[Excerpt Boundary: Start]

Finding the line that is not parallel with others Find the line that is not parallel to the other three.


*

*$x = (2,0) + t(1,1)$

*$x = (1,2) + t(-1,1)$

*$x = (1,1) + t(1,-1)$

*$x = (1,3) + t(-1,1)$
Not sure how to approach this as I only know how to find parallel vectors. So how can I find parallel lines? Apparently, the line that is not parallel to the other three is option 1, which I believe is because of the point (1, 1) not being a scalar multiple of the others, but what about the other point?
 A: So parallel lines have the same "slope"
How can we generalize that? Well, for line 1, we go up $1$ on y-axis for every $1$ we go up on $x$-axis.
For the other three, we go down $1$ on the y-axis for every $1$ we go up on $y$-axis.
SO #1 is not parallel.

[Excerpt Boundary: End]
[Information given Boundary: Start]

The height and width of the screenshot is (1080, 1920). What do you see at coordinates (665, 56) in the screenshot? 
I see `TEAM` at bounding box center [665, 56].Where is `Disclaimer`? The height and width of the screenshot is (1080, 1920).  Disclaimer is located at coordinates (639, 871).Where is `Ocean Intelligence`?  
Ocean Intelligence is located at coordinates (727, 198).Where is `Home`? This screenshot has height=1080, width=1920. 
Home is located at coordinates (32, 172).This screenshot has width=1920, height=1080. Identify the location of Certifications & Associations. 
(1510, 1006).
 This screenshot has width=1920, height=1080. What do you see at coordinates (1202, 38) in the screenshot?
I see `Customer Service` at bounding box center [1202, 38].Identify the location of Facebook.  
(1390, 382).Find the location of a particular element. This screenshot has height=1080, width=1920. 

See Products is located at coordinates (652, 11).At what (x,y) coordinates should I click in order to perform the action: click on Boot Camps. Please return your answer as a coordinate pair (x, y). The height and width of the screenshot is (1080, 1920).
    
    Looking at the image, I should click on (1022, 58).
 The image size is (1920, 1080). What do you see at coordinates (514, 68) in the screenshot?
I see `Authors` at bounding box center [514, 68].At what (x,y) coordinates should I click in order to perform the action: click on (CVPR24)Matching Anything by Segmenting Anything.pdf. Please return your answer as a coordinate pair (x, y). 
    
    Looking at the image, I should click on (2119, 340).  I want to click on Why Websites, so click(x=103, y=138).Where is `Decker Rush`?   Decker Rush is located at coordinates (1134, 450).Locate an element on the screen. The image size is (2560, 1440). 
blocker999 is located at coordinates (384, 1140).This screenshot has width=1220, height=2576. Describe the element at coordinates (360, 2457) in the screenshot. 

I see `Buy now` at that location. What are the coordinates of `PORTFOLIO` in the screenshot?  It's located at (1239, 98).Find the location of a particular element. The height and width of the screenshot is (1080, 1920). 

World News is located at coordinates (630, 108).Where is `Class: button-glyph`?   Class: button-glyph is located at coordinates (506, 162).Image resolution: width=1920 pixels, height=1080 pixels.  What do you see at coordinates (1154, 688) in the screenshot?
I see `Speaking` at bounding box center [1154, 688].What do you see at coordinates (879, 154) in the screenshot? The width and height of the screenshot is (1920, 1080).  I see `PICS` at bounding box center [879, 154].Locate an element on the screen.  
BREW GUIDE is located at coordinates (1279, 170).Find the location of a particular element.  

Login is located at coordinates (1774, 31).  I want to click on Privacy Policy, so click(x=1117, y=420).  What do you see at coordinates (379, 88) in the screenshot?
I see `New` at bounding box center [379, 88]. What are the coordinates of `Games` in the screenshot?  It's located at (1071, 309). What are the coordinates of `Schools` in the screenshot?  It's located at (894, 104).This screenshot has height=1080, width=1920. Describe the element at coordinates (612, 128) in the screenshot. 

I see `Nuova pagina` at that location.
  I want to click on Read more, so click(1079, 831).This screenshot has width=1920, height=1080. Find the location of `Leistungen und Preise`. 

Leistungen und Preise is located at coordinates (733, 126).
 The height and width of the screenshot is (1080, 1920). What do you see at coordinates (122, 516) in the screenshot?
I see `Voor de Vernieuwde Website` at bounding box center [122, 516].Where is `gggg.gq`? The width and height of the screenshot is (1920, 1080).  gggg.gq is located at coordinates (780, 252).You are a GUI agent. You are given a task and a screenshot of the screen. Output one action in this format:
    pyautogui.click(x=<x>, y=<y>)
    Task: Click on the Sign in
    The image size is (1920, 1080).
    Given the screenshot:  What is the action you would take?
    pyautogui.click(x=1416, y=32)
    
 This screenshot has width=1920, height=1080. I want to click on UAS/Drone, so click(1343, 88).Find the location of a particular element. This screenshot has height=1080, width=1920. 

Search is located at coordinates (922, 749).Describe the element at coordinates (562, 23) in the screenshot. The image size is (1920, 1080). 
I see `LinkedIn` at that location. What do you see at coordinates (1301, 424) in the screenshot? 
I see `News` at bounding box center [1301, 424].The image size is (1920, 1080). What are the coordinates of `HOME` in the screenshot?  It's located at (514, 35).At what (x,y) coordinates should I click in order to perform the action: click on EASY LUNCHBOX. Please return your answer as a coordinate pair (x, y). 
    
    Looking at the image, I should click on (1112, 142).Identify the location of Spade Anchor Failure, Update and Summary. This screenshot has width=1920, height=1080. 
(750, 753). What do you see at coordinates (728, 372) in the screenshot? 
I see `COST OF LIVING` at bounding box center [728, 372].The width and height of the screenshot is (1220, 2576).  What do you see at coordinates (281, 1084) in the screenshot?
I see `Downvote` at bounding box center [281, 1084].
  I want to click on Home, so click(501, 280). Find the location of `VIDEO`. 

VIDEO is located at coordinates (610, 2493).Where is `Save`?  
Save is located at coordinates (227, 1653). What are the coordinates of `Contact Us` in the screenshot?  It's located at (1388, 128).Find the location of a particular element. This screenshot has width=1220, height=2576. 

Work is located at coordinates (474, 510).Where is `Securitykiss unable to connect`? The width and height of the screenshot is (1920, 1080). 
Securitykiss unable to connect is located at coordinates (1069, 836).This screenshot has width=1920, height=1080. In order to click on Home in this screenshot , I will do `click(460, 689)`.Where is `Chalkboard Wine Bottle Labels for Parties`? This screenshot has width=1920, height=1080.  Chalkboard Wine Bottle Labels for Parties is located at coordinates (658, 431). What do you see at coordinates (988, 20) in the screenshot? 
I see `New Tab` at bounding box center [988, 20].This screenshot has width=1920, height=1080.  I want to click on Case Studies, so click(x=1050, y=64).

[Information given Boundary: End]

◆ Work instruction 1
In the parallel lines text, what does the answer say parallel lines have in common?
◆ Work instruction 2
Rewrite the parallel lines text from "A: So parallel" up to and including "up on $y$-axis.", swapping "generalize" for "extend".
◆ Work instruction 3
Pick up the discussion of parallel lines after its final sentence and carry it on.

◆ Exercise answer 1
They have the same "slope."

◆ Exercise answer 2
A: So parallel lines have the same "slope"
How can we extend that? Well, for line 1, we go up $1$ on y-axis for every $1$ we go up on $x$-axis.
For the other three, we go down $1$ on the y-axis for every $1$ we go up on $y$-axis.

◆ Exercise answer 3
We can also see this because $(-1,1)$, $(1,-1)$, and $(-1,1)$ are all multiples of each other, so $(1,1)$ is the oddball.
Remember parallel means same slope so we're not concerned with the first term in each line expression.
A: You have given a pair of straight lines in each line of text. The two vectors are given by
$$( u,v)+ t(a,b) $$
Parallelism depends on slope equality. So we can disregard first bracket in each case.
The relative slope we can define is then simply 
$$\frac {dy/dt}{dx/dt}=b/a $$
Among the four choices the first has a relative slope $+1$ and the other three have $-1$
So the first choice is correct for parallelism.
A: From another perspective:
$$1) \quad  x = (2,0) + t(1,1) \Rightarrow (x,y)=(2+t,t) \Rightarrow y=x-2 \quad \quad \quad \  \\
2) \quad x = (1,2) + t(-1,1) \Rightarrow (x,y)=(1-t,2+t) \Rightarrow y=-x+3\\
3) \quad x = (1,1) + t(1,-1) \Rightarrow (x,y)=(1+t,1-t) \Rightarrow y=-x+2\\
4) \quad x = (1,3) + t(-1,1) \Rightarrow (x,y)=(1-t,3+t) \Rightarrow y=-x+4\\$$
The lines are parallel except the first as their slopes ($-1$) are equal.
A: 
Not sure how to approach this as I only know how to find parallel vectors.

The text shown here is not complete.